#3 - Weekend fun with SOMs, FastAPI and AWS Lambda Container Images

Today we take a quick pit stop from our F1 Prediction project, and explore a fun little algorithm with our very own python implementation of Kohonen Self-Organising Maps

Mar 30, 2024

Hi friends,

A couple of weeks ago, I stumbled upon an unsupervised learning algorithm called Kohonen Self-Organising Maps. Koho-wwhattt?!!

Github project for this article

Self-organising maps are nothing novel, in fact it was first introduced by a Finnish professor Teuvo Kohonen in the 1980s. It is a type of artificial neural network, but instead of the usual backpropagation (gradient descent) used in neural networks, Kohonen SOMs use competitive learning instead. It was quite popular around 2005, however, I seldom (never) hear them being used these days.

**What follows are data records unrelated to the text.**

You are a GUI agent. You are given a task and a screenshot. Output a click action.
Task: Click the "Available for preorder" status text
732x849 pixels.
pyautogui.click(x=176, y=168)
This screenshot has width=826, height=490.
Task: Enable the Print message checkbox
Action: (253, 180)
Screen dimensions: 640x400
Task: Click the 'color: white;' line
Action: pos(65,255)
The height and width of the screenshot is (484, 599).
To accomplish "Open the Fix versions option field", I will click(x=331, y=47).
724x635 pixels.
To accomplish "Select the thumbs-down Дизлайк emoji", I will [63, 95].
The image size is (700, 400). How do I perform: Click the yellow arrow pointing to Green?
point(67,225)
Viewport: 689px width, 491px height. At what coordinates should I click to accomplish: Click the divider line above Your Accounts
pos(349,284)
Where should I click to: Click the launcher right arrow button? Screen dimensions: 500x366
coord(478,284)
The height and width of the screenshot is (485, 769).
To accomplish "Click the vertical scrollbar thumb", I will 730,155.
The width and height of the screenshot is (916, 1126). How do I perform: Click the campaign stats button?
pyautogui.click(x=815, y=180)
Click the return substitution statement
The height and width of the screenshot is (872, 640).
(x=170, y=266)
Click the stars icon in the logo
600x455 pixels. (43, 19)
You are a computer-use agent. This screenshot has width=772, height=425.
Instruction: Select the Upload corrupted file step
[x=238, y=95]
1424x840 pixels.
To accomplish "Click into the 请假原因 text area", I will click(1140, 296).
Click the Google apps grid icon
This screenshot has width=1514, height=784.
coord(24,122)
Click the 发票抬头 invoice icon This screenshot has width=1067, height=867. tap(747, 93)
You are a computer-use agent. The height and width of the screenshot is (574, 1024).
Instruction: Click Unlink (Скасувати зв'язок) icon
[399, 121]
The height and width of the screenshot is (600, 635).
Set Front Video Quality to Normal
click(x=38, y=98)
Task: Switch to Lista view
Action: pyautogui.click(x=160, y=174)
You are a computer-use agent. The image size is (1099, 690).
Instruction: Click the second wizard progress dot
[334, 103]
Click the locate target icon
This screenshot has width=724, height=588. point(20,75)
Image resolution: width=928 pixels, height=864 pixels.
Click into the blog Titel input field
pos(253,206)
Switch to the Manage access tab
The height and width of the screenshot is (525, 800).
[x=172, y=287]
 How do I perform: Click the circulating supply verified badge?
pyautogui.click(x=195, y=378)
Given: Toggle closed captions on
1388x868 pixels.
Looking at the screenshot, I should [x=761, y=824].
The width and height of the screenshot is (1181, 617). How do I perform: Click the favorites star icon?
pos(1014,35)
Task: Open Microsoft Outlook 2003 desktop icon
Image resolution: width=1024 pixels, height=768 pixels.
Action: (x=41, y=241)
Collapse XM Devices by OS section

There are SOM libraries in popular languages like Python, R, and Matlab to name a few.

What attracted me to SOMs was it’s ability to create pretty abstract blobs of colour which are almost like art, if you ask me. (This colorful representation is possible if you use a 3-component vector like the RGB-component we use in this article.) Above is one such example of an output generated by our Python implementation.

What are SOMs?

Kohonen Self-Organising Maps (SOM) are a type of unsupervised learning algorithm. Kohonen Maps are typically used for clustering and visualising so that higher-dimensional data can be represented in lower dimensions, typically in 2D like in a rectangular topology or grid.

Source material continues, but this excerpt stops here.